ETL
25 questions about ETL (Glue, EMR, Kinesis Data Firehose, Lambda, Athena, Lake Formation) for exam preparation.
A company needs to transform CSV files to Parquet format stored in S3, apply data cleansing and automatically catalog the schema. Which service provides this ETL capability with LOWEST operational overhead?
Category: Design High-Performing Architectures
Explanation
Detailed breakdown of the correct answer
AWS Glue ETL
AWS Glue is a fully managed serverless ETL service that automates data discovery, preparation, and combination.
Glue automatically generates PySpark/Scala code, runs jobs on managed infrastructure, and updates Data Catalog with metadata. Ideal for transformations without managing servers.

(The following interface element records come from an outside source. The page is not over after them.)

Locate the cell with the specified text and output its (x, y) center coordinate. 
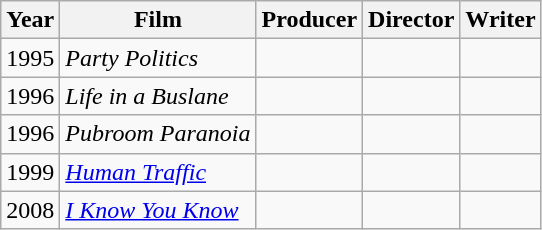
Writer (500, 20)
1995 (30, 58)
1999 (30, 172)
Life in a Buslane (158, 96)
2008 (30, 210)
Human Traffic (158, 172)
Party Politics (158, 58)
Pubroom Paranoia (158, 134)
Year (30, 20)
I Know You Know (158, 210)
Producer (310, 20)
Director (412, 20)
Film (158, 20)
Provide the [x, y] coordinate of the cell's center where the given text is located.  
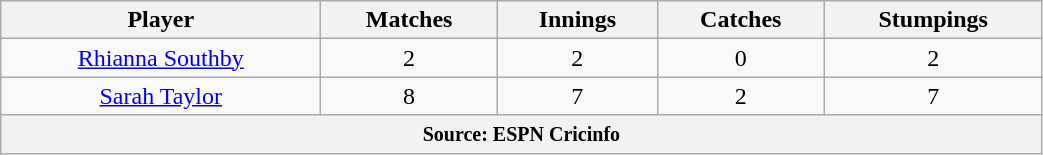
Stumpings [933, 20]
Innings [577, 20]
0 [740, 58]
8 [410, 96]
Matches [410, 20]
Catches [740, 20]
Source: ESPN Cricinfo [522, 134]
Rhianna Southby [161, 58]
Player [161, 20]
Sarah Taylor [161, 96]
Return the [X, Y] coordinate for the center point of the cell that contains the specified text.  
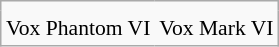
Vox Phantom VI [78, 28]
Vox Mark VI [217, 28]
For the text-containing cell, return its midpoint in [X, Y] coordinate format. 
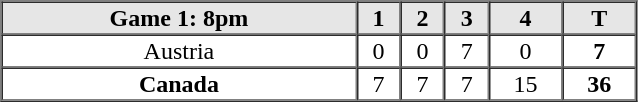
T [599, 18]
Game 1: 8pm [180, 18]
Canada [180, 84]
4 [526, 18]
2 [422, 18]
3 [467, 18]
1 [378, 18]
15 [526, 84]
36 [599, 84]
Austria [180, 50]
Output the [X, Y] coordinate of the center of the cell containing the given text.  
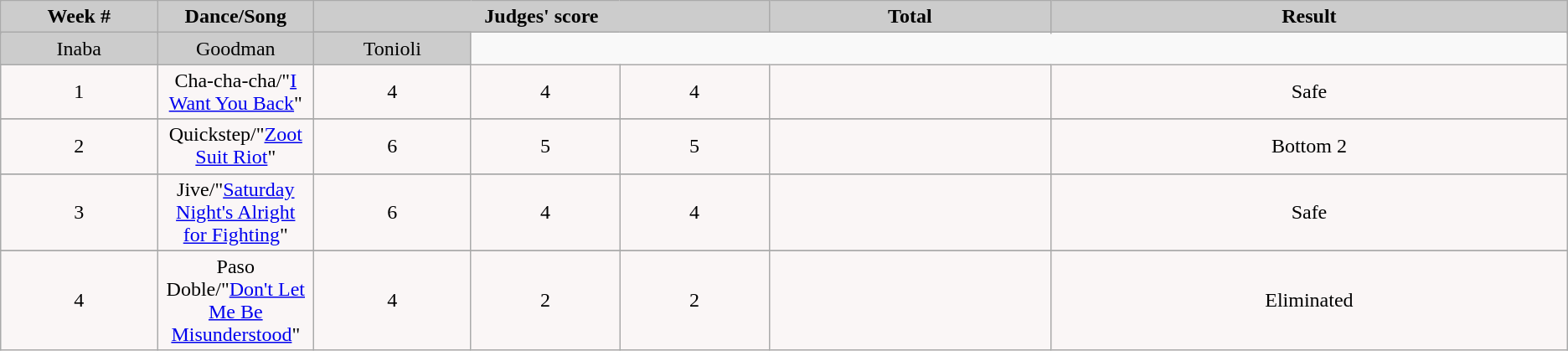
Paso Doble/"Don't Let Me Be Misunderstood" [236, 300]
Total [910, 17]
Bottom 2 [1310, 146]
Eliminated [1310, 300]
Quickstep/"Zoot Suit Riot" [236, 146]
Dance/Song [236, 17]
Goodman [236, 49]
Week # [79, 17]
Cha-cha-cha/"I Want You Back" [236, 92]
Result [1310, 17]
Inaba [79, 49]
Jive/"Saturday Night's Alright for Fighting" [236, 212]
3 [79, 212]
Tonioli [392, 49]
1 [79, 92]
Judges' score [541, 17]
Search for the cell housing the specified text and yield its (X, Y) center coordinate. 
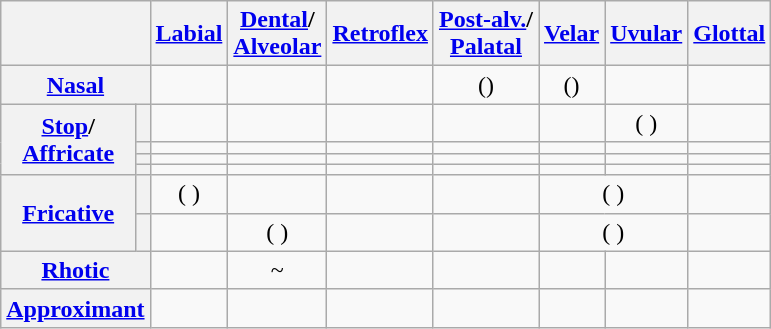
Velar (572, 34)
Dental/Alveolar (278, 34)
Retroflex (380, 34)
Glottal (730, 34)
Rhotic (76, 270)
Nasal (76, 85)
Stop/Affricate (68, 140)
Approximant (76, 308)
Labial (189, 34)
Post-alv./Palatal (486, 34)
Uvular (646, 34)
~ (278, 270)
Fricative (68, 213)
Extract the (x, y) coordinate from the center of the cell holding the provided text.  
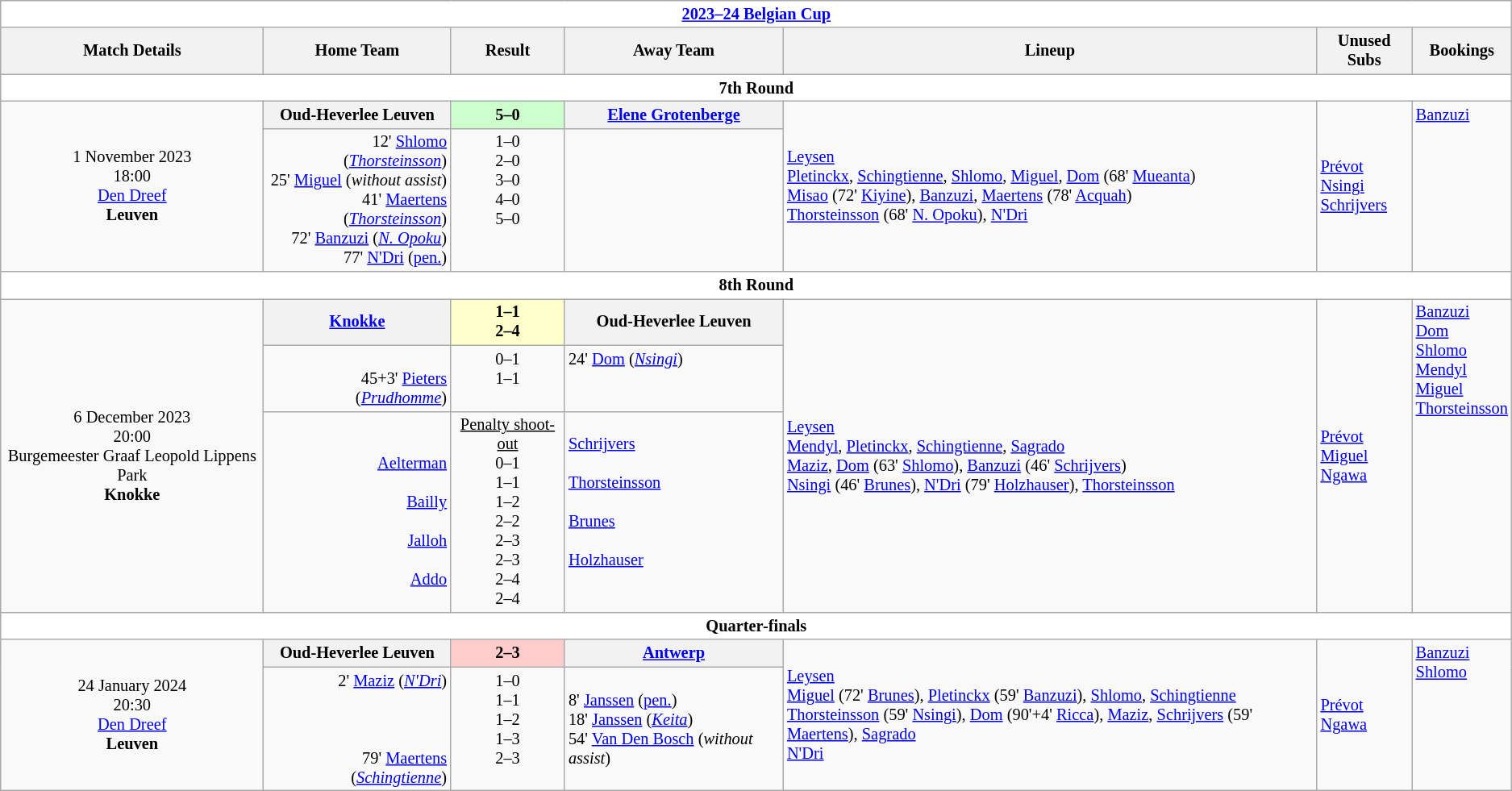
24 January 202420:30Den DreefLeuven (132, 714)
24' Dom (Nsingi) (674, 378)
2023–24 Belgian Cup (756, 14)
LeysenPletinckx, Schingtienne, Shlomo, Miguel, Dom (68' Mueanta)Misao (72' Kiyine), Banzuzi, Maertens (78' Acquah)Thorsteinsson (68' N. Opoku), N'Dri (1050, 185)
8' Janssen (pen.)18' Janssen (Keita)54' Van Den Bosch (without assist) (674, 729)
Banzuzi Shlomo (1462, 714)
1–02–03–04–05–0 (508, 200)
PrévotMiguelNgawa (1364, 455)
8th Round (756, 285)
Away Team (674, 51)
2–3 (508, 653)
Quarter-finals (756, 626)
Elene Grotenberge (674, 115)
Antwerp (674, 653)
Aelterman Bailly Jalloh Addo (357, 512)
0–11–1 (508, 378)
Knokke (357, 322)
Banzuzi (1462, 185)
1–1 2–4 (508, 322)
12' Shlomo (Thorsteinsson)25' Miguel (without assist)41' Maertens (Thorsteinsson)72' Banzuzi (N. Opoku)77' N'Dri (pen.) (357, 200)
Home Team (357, 51)
1 November 202318:00Den DreefLeuven (132, 185)
2' Maziz (N'Dri)79' Maertens (Schingtienne) (357, 729)
6 December 202320:00Burgemeester Graaf Leopold Lippens ParkKnokke (132, 455)
1–01–11–21–32–3 (508, 729)
7th Round (756, 88)
Schrijvers Thorsteinsson Brunes Holzhauser (674, 512)
Bookings (1462, 51)
PrévotNsingiSchrijvers (1364, 185)
Penalty shoot-out0–11–11–22–22–32–32–42–4 (508, 512)
Unused Subs (1364, 51)
Match Details (132, 51)
Result (508, 51)
45+3' Pieters (Prudhomme) (357, 378)
Lineup (1050, 51)
5–0 (508, 115)
Banzuzi Dom Shlomo Mendyl Miguel Thorsteinsson (1462, 455)
PrévotNgawa (1364, 714)
Find where the given text appears and provide that cell's center as (x, y) coordinate. 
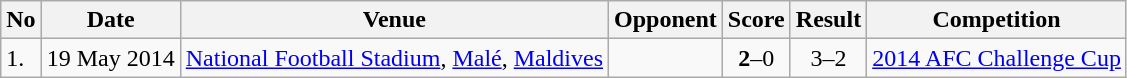
Competition (997, 20)
No (21, 20)
Score (756, 20)
Result (828, 20)
National Football Stadium, Malé, Maldives (394, 58)
19 May 2014 (110, 58)
Opponent (666, 20)
Venue (394, 20)
1. (21, 58)
3–2 (828, 58)
2014 AFC Challenge Cup (997, 58)
Date (110, 20)
2–0 (756, 58)
Output the [x, y] coordinate of the center of the cell containing the given text.  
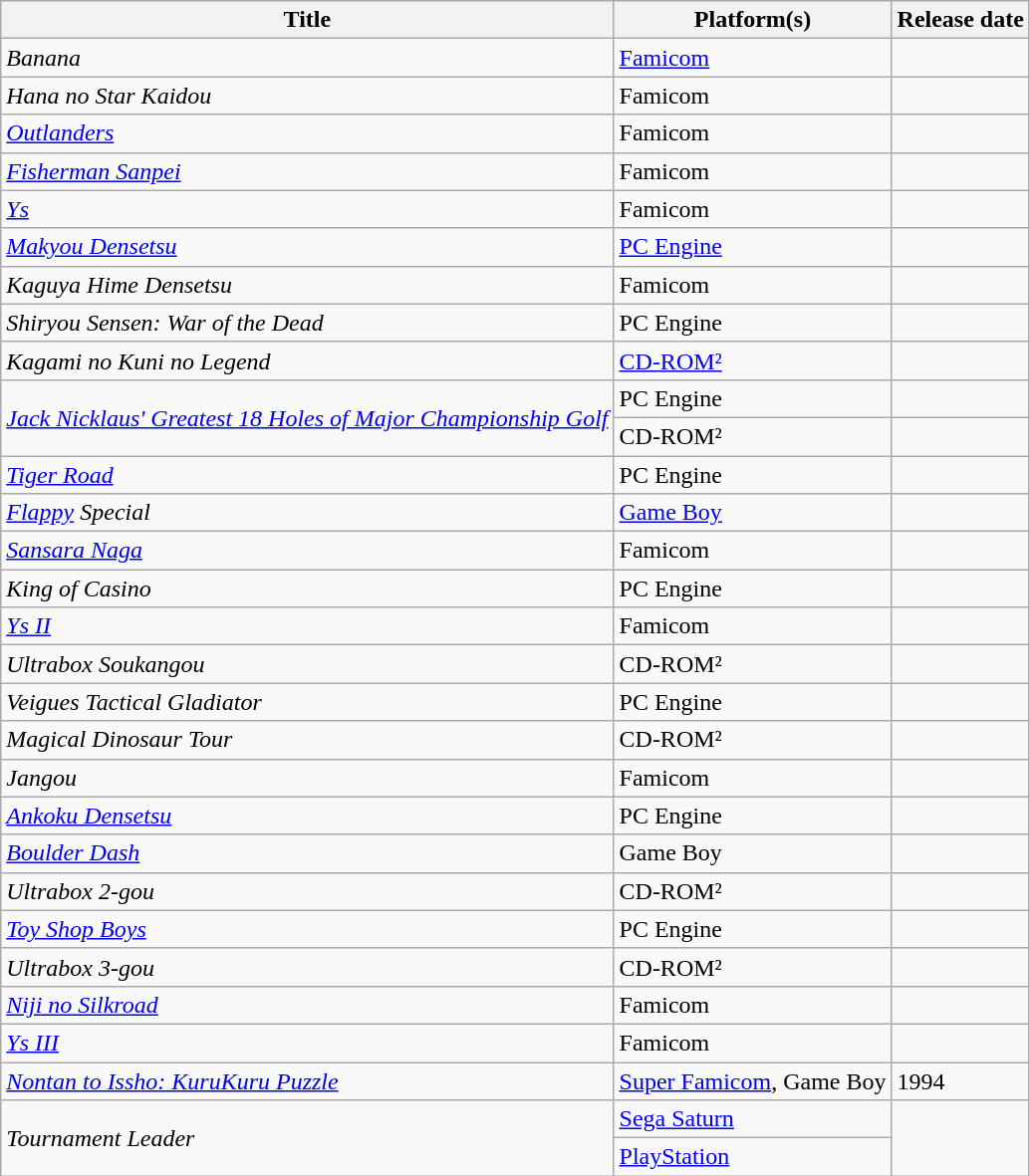
Platform(s) [753, 20]
Ultrabox 3-gou [307, 967]
Flappy Special [307, 513]
Fisherman Sanpei [307, 171]
Title [307, 20]
Ys [307, 209]
Kaguya Hime Densetsu [307, 285]
Banana [307, 58]
Jack Nicklaus' Greatest 18 Holes of Major Championship Golf [307, 417]
Ultrabox 2-gou [307, 892]
PlayStation [753, 1158]
Makyou Densetsu [307, 247]
Kagami no Kuni no Legend [307, 361]
Jangou [307, 778]
1994 [960, 1081]
Shiryou Sensen: War of the Dead [307, 323]
Tournament Leader [307, 1139]
Outlanders [307, 133]
Toy Shop Boys [307, 929]
Sega Saturn [753, 1120]
Boulder Dash [307, 854]
Ultrabox Soukangou [307, 664]
Sansara Naga [307, 551]
Hana no Star Kaidou [307, 96]
Ankoku Densetsu [307, 816]
Release date [960, 20]
King of Casino [307, 589]
Niji no Silkroad [307, 1005]
Nontan to Issho: KuruKuru Puzzle [307, 1081]
Veigues Tactical Gladiator [307, 702]
Magical Dinosaur Tour [307, 740]
Super Famicom, Game Boy [753, 1081]
Ys II [307, 627]
Tiger Road [307, 475]
Ys III [307, 1043]
Return (x, y) of the center of cell containing provided text 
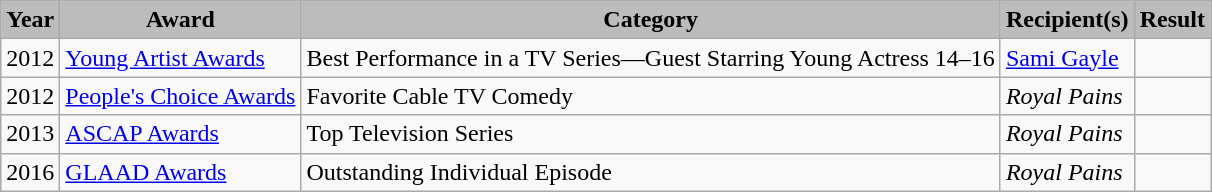
GLAAD Awards (180, 172)
2013 (30, 134)
Sami Gayle (1067, 58)
Favorite Cable TV Comedy (650, 96)
Result (1172, 20)
Best Performance in a TV Series—Guest Starring Young Actress 14–16 (650, 58)
Top Television Series (650, 134)
ASCAP Awards (180, 134)
Award (180, 20)
2016 (30, 172)
Year (30, 20)
Recipient(s) (1067, 20)
Young Artist Awards (180, 58)
Category (650, 20)
People's Choice Awards (180, 96)
Outstanding Individual Episode (650, 172)
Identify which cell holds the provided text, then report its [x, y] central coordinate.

Therefore, the correct answer is: AWS Glue with ETL jobs and automatic Data Catalog.
The option that says: EMR cluster with Spark is incorrect because it requires manually provisioning, configuring and managing clusters, high operational overhead compared to serverless Glue.
The option that says: Lambda functions is incorrect because Lambda has 15-minute execution limit and limited memory, inadequate for ETL transformations of large files.
The option that says: EC2 with Python scripts is incorrect because it requires more management (patching, scaling, monitoring), full ETL code development and doesn't provide automatic Data Catalog.